Actualités of Tuesday, 14 January 2025

Source: Le Messager n°8430 du 7 janvier 2025

Adresse à la nation : voici les vérités cachées dans le discours de Biya

Discours du président de la République Discours du président de la République

Esquisse d’analyse linéaire et structurelle du message du président de la République à la Nation le 31 décembre 2024.

Rappelant le septennat en cours qu’il considérait comme « décisif » devant permettre à notre pays « de poursuivre résolument sa marche vers l’émergence », cet objectif qu’il voulait une « véritable cause nationale » et un « engagement collectif » permettant de « rétablir la sécurité, conforter notre croissance économique et améliorer sensiblement les conditions de vie des camerounais » , un regard rétrospectif du Chef de l’État sur les années qui se sont écoulées depuis lors, lui aura permis de constater que des « avancées considérables ont été accomplies dans chacun de ces domaines » . Ainsi peut-on structurer le discours du 31 décembre 2024 en trois grandes parties : (i) les efforts sécuritaires, (ii) les indications macro-économiques, (iii) la gouvernance et les politiques générales devant permettre l’amélioration des conditions de vie de ses compatriotes.

* TÂCHE DONNÉE *
Recopiez mot pour mot l'article sur le discours du président, de « Discours du président de la République Discours » à « 31 décembre 2024. ». On peut se passer du matériel qui vient ensuite.

* BLOC DE DONNÉES *

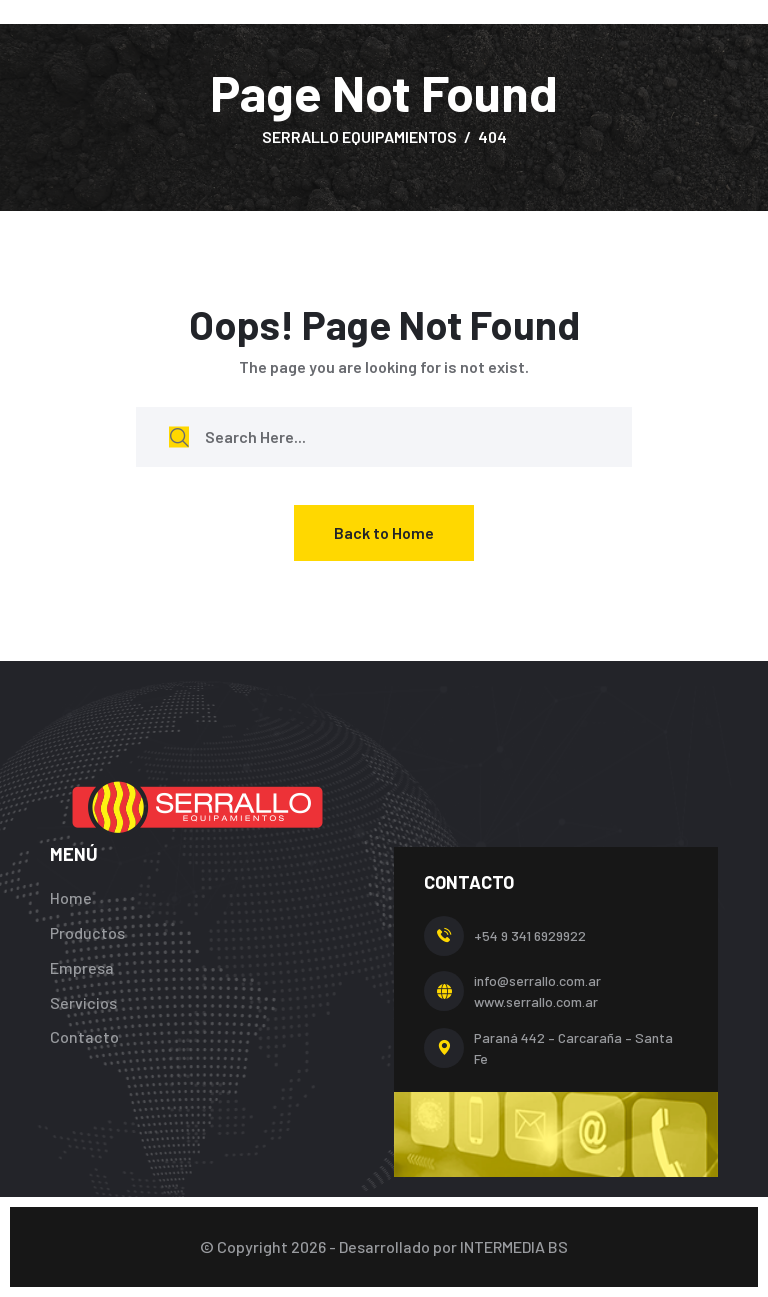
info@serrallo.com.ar (537, 980)
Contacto (84, 1036)
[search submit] (179, 436)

* RÉPONSE ATTENDUE *
Discours du président de la République Discours du président de la République

Esquisse d’analyse linéaire et structurelle du message du président de la République à la Nation le 31 décembre 2024.